Кое-кто из вас понимает, что я хочу сказать. Те, кто, подобно вышеподписавшемуся, играл в шахматы с генералом Алькасаром, разгадывал загадку трех «Единорогов» — Трое братьев поплыли навстречу полдневному солнцу — или встречался с пиратской субмариной капитана Курта в глубинах Красного моря, покуда Хэддок разносит на куски машинный телеграф, — те поймут, о чем я. И разделят мои чувства в ту минуту, когда, сбросив наконец и ненадолго бремя обязательств перед издательствами, я переступил порог музея и оказался в толпе шумной школьной мелюзги, шедшей парами и за ручку. А пройдя в глубину, в последние залы этого лягушатниковского музея — заметно, замечу, проигрывающего по богатству экспозиций великолепию Мадридского морского музея, — медленно, как в храме, проследовал мимо экспонатов, столь памятных мне, что не было никакой нужды вглядываться в пояснительные подписи. Передо мной представала история легендарной дружбы, которая связывала юного репортера со светло-русым хохолком и запьянцовского капитана торгового флота, — дружбы, пронесенной ими через моря и пустыни, по ледяным склонам Тибета и безмолвным кратерам Луны. И этот долгий путь свершал с ними вместе и я — страницу за страницей, мечту за мечтой, — и их история стала моей историей. Тинтин, Хэддок, Снежок, я сам. И потому, шагая по этим залам, я чувствовал, что прохожу по собственному моему прошлому. А началось все, естественно, с жестянки крабов. Потом был «Карабуджан» на причале. Каюта «Авроры» в шторм. Загадочная звезда. Воспоминания шевалье Франсуа де Адока, капитана королевского корабля «Единорог». «Сириус», зафрахтованный капитаном Честером. Зал в замке Муленсар, посвященный военному флоту… Детство мое проходит перед глазами, и я снова чувствую, как бегут мурашки по коже, когда я открываю один из альбомов, которые храню до сих пор и временами перелистываю бережней и внимательней, чем «Дон-Кихота» Ибарры.

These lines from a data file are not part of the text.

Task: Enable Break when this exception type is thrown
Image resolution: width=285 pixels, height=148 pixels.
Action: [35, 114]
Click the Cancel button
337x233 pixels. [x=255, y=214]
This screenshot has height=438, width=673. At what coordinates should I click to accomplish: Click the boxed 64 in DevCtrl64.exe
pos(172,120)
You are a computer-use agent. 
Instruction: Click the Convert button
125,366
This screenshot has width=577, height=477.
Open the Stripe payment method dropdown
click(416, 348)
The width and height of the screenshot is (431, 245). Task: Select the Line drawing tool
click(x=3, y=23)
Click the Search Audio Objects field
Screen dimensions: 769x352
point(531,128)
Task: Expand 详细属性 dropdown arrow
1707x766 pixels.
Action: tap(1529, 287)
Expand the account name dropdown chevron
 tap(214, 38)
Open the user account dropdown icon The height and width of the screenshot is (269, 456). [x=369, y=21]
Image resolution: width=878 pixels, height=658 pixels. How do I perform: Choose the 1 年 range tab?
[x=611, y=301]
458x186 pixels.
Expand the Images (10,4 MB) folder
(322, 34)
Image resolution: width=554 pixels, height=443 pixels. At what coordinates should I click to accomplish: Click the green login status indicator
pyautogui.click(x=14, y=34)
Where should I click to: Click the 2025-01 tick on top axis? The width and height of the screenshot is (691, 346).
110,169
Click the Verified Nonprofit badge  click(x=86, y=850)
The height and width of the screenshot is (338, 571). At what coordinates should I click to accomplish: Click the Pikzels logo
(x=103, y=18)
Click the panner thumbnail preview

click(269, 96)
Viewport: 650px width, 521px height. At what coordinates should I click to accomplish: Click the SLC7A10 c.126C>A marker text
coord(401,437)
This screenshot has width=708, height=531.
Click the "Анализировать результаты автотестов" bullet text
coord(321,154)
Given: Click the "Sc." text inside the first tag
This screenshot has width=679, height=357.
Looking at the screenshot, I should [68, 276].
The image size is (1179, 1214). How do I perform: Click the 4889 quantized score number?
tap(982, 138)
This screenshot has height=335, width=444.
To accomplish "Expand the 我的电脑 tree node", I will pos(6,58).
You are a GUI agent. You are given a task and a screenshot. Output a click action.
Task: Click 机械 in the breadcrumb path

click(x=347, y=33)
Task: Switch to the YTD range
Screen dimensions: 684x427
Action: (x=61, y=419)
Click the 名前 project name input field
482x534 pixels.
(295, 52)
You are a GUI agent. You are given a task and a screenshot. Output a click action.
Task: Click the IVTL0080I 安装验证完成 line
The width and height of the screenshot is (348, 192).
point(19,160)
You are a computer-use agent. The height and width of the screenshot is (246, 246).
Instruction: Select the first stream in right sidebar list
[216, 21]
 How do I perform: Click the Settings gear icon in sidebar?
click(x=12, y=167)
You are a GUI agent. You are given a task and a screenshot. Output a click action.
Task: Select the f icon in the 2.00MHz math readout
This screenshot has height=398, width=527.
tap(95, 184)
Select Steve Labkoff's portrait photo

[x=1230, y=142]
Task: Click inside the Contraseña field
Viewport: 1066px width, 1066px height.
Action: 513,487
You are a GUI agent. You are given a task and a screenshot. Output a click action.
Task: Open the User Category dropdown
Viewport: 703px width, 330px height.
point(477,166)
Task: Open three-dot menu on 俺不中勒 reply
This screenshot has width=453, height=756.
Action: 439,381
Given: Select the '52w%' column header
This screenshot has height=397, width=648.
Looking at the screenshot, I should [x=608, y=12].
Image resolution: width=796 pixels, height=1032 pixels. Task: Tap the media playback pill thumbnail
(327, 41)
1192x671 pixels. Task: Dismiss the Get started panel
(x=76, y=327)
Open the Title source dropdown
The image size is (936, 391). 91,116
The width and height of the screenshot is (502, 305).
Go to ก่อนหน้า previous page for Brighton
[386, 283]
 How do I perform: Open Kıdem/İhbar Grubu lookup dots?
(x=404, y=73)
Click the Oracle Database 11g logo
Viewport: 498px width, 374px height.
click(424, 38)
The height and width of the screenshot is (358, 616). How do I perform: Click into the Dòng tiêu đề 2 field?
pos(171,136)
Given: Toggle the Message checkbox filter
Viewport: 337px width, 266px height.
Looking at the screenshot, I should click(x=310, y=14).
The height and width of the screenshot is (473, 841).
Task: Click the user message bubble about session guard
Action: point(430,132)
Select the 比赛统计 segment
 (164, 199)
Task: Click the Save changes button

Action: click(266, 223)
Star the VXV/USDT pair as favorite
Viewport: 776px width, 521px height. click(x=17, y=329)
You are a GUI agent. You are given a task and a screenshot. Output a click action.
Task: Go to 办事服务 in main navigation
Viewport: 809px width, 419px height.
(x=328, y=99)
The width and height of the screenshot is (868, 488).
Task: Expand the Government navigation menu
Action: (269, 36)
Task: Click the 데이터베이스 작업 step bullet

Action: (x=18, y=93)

И снова оказываюсь рядом с захватывающим приключением, с наблюдением, с размышлением, с головоломкой, после разгадки которой уже никогда не будешь прежним, потому что жизнь твоя пошла по одному из бесчисленных направлений, прочерченных судьбой и случаем. И все — вместе с верным псом, с суровым, грубоватым другом — чего же еще просить? — бородатым, крепко пьющим моряком, так любящим нанизывать цепочки брани и божбы: Башибузук, зуав, изверг, технократ, обезьяна-капуцин, пироман, анаколуф, эктоплазма, параноик, имбецил. О, это незабываемое и всеобъемлющее миллион сто тыщ чертей!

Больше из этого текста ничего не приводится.